Schlink bedient sich einer recht einfachen, doch stets tiefgehender und einfühlender Sprache. Sein Schreibstil lässt den Leser nachdenklich werden, mitfühlen und mitleiden. Spätestens mit - wohl einer der bekanntesten Sätze des Werkes - dem Satz "Was hätten Sie denn gemacht?", den die Angeklagte dem vorsitzenden Richter stellt, hat Schlink den Leser in seinen Bann gezogen.
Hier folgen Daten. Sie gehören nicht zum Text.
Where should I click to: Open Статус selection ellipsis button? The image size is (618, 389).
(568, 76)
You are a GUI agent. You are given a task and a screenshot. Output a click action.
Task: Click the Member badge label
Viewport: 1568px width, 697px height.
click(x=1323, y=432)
Er versteht es, den Leser langsam in eine Geschichte einzugliedern, in der man sich tausende Gedanken zum Thema Liebe, Schuld, Gewissen, Verantwortung und vielen mehr macht. Schon im ersten Teil bereitet Schlink den Leser immer mehr auf die kommenden Seiten vor, in denen er auf Thematiken vorgreift, sie jedoch nicht näher betrachtet. Dies macht das Buch nicht nur durchwegs spannend, sondern lässt einen auch nach dem Weglegen des Buches nicht mehr los.
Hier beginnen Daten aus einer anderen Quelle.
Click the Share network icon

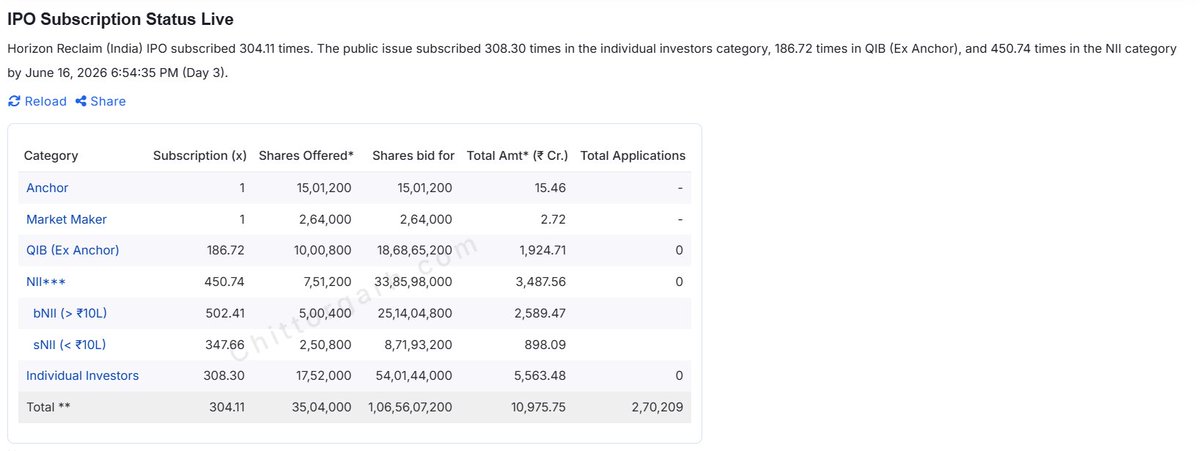[x=81, y=101]
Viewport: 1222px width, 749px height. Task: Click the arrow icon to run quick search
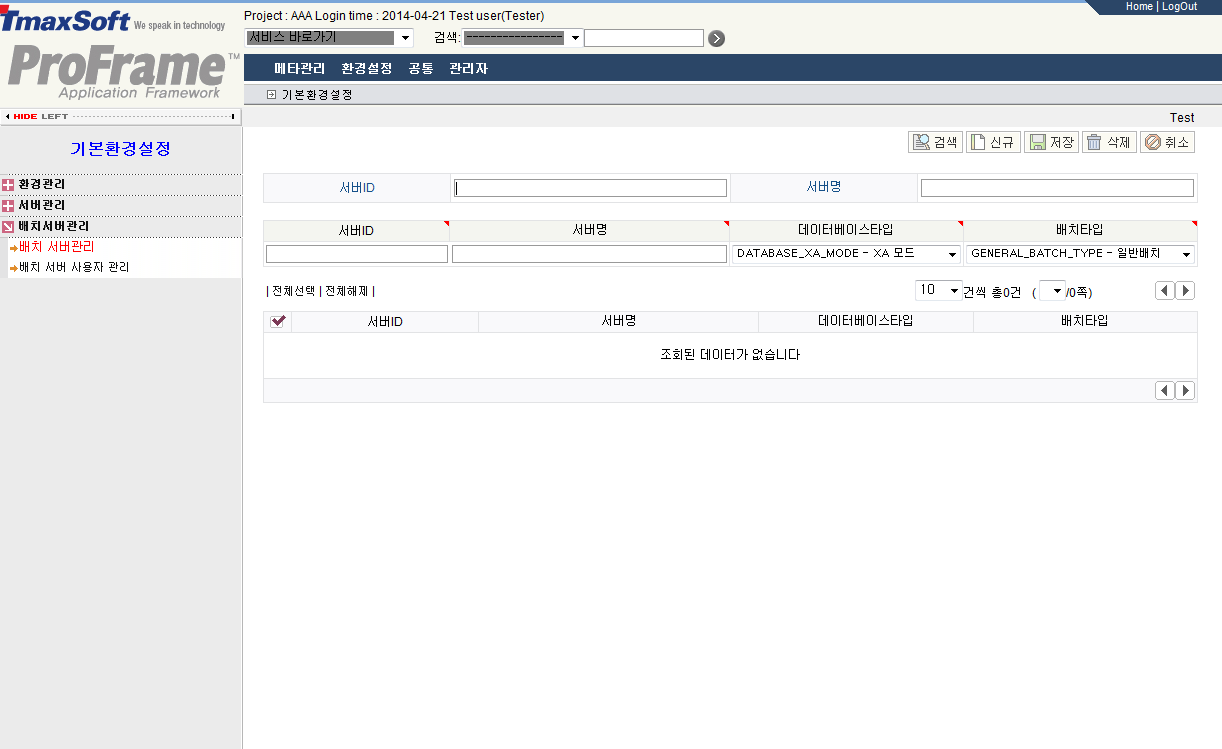click(x=716, y=37)
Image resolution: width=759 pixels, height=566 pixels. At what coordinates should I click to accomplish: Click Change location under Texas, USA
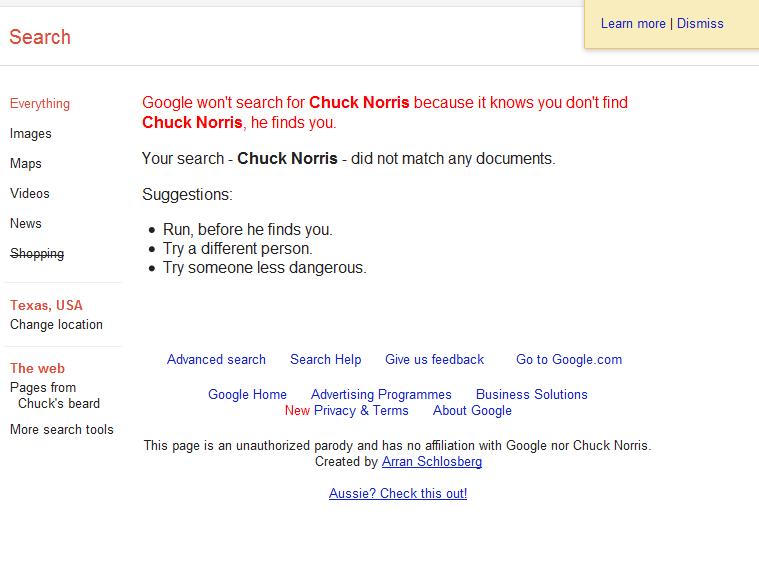click(56, 324)
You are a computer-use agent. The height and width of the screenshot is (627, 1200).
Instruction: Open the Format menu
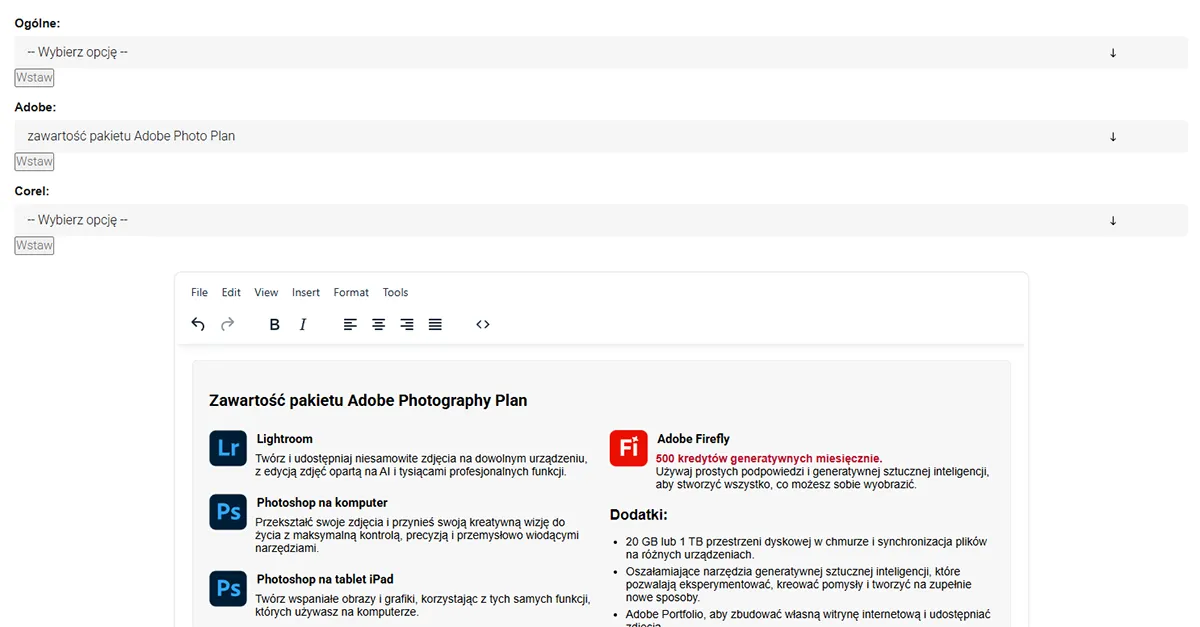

So eisern, wie sich in diesem Buch ein roter Faden durch die Geschichte zieht, sowas erlebt man nicht oft. Gekonnt verwebt er den Leser mit in die Geschichte, bis zu dem Punkt, an dem man sich selbst die Frage stellt, wer denn nun Täter, Opfer, Angeklagter, Schuldiger ist und was denn schlußendlich ich gemacht hätte.


Der Vorleser
Bernhard Schlink
Diogenes


Persönliche Note:  ♫ ♪


5 von 5 möglichen Punkten: Ein gekonnter Klassiker, mit einer grandiosen Verfilmung, wie oft kommt das schon vor? So viel Sensibilität und Gefühl wie in dieser Geschichte stecken, Liebe, Verrat, Hass... Schlink, ein toller Autor und dieses Werk macht Lust auf mehr von ihm. Ein absolutes Pflichtbuch, in dem nicht der zweite Weltkrieg das Hauptthema ist, sondern lediglich ein Randthema, um welches sich eine verrückte, einzigartige Geschichte abspielt.